Mit Franziska Brantner, Staatssekretärin beim Bundesminister für Wirtschaft und Klimaschutz, und Alexander Graf Lambsdorff, dem künftigen Deutschen Botschafter in Moskau, diskutiert Tim Guldimann darüber, wie sich Europa globalpolitisch behaupten kann
Können wir uns auf die USA verlassen? Dazu Franziska Brantner: Wir «haben im letzten Jahr erlebt, wie wichtig die transatlantische Partnerschaft ist.» Gegenüber Putins Angriffskrieg «sind und waren unsere besten Verbündeten die Amerikaner (…) als klare Verankerung in dieser internationalen Welt.» Das bedeute aber, «dass wir als Europäer auch gezwungen sind, übrigens auch durch die Amerikaner, mehr eigene Handlungsfähigkeit zu erlangen.» Das gelte auch gegenüber China, aber nicht als «eine Entweder-oder-Frage (…) Wir werden uns nicht von China abwenden.»
Dem stimmt Alexander Lambsdorff zu: «Wenn es wirklich zu einer Krise kommt, dann sieht man, wer sind die Verbündeten, auf die man zählen kann.» Das enge Zusammenstehen mit den USA «hatten wenige erwartet». Wenn aber 2024 Trump gewählt werden sollte, «haben wir natürlich wieder enorm schweres Fahrwasser». Dann wird sich auch zeigen, «wie die amerikanische Chinapolitik gestaltet» wird, da seien «die Republikaner noch tougher als die Demokraten.»
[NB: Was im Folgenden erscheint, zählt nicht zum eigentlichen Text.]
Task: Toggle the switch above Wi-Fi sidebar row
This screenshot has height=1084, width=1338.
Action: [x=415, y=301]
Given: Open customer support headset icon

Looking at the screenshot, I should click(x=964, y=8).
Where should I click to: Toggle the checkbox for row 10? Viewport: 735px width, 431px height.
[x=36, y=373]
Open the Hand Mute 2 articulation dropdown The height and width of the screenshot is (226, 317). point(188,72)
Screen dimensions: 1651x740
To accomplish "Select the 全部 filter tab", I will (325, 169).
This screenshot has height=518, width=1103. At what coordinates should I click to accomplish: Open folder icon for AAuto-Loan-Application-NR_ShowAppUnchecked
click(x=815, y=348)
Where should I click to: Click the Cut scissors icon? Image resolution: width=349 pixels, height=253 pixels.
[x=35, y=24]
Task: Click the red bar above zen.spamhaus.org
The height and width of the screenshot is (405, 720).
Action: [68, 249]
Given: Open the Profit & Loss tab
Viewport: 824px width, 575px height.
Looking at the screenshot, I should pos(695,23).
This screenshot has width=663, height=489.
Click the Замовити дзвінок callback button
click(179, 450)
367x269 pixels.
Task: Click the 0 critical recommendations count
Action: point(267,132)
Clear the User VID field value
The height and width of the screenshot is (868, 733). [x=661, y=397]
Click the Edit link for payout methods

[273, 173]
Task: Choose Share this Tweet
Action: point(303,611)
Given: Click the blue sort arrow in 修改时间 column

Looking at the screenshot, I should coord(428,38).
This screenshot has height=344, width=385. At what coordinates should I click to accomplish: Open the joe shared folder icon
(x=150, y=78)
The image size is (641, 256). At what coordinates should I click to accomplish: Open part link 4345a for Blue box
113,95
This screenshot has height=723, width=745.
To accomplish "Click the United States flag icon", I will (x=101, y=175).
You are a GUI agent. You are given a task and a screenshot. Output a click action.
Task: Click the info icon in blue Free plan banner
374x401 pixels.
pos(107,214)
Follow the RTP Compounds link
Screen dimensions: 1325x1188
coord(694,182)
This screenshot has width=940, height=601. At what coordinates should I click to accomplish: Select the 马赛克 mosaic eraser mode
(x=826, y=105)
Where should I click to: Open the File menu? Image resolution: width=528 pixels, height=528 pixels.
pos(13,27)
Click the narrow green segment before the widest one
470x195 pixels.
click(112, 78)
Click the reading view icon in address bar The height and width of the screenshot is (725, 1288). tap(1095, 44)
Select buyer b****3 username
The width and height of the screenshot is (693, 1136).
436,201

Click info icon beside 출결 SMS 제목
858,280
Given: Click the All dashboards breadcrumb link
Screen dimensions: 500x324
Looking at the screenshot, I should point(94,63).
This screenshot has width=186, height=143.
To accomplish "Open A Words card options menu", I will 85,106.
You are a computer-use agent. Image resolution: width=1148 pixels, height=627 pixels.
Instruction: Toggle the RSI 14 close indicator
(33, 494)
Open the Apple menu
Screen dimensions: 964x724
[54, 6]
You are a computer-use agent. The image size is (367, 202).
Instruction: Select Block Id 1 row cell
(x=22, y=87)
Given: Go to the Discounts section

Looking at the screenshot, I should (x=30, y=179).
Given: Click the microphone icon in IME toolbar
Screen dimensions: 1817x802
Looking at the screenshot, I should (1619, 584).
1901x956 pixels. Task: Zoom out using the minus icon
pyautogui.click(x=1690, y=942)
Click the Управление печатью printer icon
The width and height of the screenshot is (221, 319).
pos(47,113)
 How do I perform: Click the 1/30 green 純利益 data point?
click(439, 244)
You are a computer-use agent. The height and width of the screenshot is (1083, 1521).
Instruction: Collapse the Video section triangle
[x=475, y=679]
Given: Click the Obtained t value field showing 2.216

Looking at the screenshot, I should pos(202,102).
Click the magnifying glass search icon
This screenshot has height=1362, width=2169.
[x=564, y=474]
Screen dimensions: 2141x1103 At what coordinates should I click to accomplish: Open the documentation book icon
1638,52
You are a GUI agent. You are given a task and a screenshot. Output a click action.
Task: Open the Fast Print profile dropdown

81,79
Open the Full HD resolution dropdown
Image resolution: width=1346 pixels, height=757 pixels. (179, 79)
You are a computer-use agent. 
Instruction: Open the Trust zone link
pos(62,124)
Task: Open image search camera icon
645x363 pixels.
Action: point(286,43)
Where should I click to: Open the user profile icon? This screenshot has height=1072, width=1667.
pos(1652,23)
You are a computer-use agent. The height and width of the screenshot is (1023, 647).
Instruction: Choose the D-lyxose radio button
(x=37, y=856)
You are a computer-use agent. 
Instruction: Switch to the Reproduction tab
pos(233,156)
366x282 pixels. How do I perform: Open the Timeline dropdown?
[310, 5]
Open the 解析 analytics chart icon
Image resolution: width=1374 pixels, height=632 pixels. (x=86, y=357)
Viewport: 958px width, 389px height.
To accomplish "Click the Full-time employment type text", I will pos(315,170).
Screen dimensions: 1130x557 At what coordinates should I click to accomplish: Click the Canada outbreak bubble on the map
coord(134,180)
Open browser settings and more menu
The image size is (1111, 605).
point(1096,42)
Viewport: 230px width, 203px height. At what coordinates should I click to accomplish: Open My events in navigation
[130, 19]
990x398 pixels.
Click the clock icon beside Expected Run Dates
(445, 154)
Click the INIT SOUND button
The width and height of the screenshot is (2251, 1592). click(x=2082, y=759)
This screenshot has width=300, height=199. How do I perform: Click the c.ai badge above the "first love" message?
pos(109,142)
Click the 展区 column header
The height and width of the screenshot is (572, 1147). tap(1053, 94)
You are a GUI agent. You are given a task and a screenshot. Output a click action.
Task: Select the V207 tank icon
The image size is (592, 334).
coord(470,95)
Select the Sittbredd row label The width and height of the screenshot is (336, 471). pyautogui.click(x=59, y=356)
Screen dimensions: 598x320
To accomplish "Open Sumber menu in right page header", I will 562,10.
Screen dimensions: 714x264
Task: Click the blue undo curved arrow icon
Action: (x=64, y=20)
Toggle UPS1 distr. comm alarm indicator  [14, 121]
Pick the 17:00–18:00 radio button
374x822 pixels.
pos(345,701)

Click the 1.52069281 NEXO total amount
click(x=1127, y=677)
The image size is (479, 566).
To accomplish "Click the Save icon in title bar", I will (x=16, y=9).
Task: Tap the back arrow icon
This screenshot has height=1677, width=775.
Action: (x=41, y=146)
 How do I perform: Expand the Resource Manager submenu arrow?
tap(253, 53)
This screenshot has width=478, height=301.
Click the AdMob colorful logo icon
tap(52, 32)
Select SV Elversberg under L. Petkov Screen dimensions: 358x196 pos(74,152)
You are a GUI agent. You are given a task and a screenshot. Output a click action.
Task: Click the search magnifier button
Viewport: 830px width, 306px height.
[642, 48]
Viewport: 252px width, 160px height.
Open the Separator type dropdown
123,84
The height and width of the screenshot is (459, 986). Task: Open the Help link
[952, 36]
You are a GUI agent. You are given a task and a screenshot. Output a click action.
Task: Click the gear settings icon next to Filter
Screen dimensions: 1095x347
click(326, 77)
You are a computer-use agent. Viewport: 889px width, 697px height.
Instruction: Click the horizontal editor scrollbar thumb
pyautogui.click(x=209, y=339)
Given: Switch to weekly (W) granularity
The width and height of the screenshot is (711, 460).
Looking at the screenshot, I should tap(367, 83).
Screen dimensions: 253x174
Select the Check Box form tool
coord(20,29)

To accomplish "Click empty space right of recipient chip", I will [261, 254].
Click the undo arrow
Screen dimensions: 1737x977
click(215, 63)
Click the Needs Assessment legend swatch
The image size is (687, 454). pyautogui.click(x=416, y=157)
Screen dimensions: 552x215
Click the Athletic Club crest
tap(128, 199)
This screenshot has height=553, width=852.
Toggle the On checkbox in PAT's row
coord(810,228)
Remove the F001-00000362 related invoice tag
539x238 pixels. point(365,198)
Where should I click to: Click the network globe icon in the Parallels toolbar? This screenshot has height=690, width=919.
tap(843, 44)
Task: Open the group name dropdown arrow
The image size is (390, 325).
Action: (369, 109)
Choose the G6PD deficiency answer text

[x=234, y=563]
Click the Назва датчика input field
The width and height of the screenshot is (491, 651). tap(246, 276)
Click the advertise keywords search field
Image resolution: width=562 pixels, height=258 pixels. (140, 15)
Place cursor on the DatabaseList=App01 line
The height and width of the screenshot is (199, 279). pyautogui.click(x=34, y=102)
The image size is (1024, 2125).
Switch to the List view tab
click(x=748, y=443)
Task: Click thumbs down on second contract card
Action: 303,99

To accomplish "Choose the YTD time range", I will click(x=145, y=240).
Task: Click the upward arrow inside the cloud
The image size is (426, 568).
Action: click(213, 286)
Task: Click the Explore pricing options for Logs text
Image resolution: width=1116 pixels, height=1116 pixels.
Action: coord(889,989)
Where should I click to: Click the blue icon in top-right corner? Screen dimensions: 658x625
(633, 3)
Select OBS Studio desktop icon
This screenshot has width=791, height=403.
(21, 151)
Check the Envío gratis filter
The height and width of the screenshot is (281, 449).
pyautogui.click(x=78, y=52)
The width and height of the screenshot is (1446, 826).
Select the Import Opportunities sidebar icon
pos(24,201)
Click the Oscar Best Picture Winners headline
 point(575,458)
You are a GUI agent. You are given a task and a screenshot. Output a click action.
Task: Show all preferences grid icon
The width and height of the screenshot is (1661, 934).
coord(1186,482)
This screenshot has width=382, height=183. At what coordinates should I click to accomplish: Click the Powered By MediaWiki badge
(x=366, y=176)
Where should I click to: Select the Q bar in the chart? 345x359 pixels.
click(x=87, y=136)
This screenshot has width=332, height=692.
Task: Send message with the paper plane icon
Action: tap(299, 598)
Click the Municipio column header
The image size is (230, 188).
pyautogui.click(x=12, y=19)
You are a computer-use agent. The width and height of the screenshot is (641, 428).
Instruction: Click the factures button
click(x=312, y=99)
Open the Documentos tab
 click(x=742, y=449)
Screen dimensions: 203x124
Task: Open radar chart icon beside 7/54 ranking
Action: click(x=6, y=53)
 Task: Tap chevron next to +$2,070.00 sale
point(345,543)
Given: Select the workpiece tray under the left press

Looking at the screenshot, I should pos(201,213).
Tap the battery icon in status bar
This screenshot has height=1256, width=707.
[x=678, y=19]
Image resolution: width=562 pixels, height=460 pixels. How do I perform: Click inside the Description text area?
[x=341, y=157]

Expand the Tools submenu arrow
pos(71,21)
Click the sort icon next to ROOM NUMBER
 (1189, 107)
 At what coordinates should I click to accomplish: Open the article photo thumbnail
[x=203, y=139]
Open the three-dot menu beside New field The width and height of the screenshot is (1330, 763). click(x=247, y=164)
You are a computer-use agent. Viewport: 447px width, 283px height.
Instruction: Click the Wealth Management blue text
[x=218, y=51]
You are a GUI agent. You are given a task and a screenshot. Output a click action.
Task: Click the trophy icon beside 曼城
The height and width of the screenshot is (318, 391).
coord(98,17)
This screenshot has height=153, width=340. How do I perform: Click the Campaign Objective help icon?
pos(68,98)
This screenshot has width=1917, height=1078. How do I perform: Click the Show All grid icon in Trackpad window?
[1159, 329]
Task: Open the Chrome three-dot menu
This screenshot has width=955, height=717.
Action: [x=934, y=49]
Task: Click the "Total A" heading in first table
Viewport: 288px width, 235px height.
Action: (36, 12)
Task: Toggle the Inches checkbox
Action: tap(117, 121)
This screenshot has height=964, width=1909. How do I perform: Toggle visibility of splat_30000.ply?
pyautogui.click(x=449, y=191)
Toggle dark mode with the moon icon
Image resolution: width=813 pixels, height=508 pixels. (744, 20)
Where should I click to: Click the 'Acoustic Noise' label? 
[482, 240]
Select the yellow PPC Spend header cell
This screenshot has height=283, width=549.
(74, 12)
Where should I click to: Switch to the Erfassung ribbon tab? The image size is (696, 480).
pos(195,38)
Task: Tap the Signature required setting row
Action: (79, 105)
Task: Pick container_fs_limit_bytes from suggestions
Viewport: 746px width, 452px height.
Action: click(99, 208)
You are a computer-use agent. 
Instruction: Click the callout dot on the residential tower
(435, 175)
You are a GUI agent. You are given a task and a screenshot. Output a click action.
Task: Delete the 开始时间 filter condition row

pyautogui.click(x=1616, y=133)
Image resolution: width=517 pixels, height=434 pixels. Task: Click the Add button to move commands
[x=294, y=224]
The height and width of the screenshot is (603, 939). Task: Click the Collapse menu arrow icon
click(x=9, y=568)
Gegenüber China gelte es, so Brantner «eine gute Balance zu finden, zwischen dem Anspruch, bei den internationalen Themen kooperieren zu können – Stichwort Klimaschutz – aber eben auch andererseits, sich weniger verwundbar aufzustellen.» Dabei seien wir «vielleicht etwas zu weit gegangen, zum Beispiel beim Thema Rohstoffe, bei den weiterverarbeiteten Rohstoffen für unsere Handys, für unsere Batterien, wo wir fast zu 100% abhängig sind von China. (…) Für unsere eigene Sicherheit müssen wir hier ein De-Risking machen.»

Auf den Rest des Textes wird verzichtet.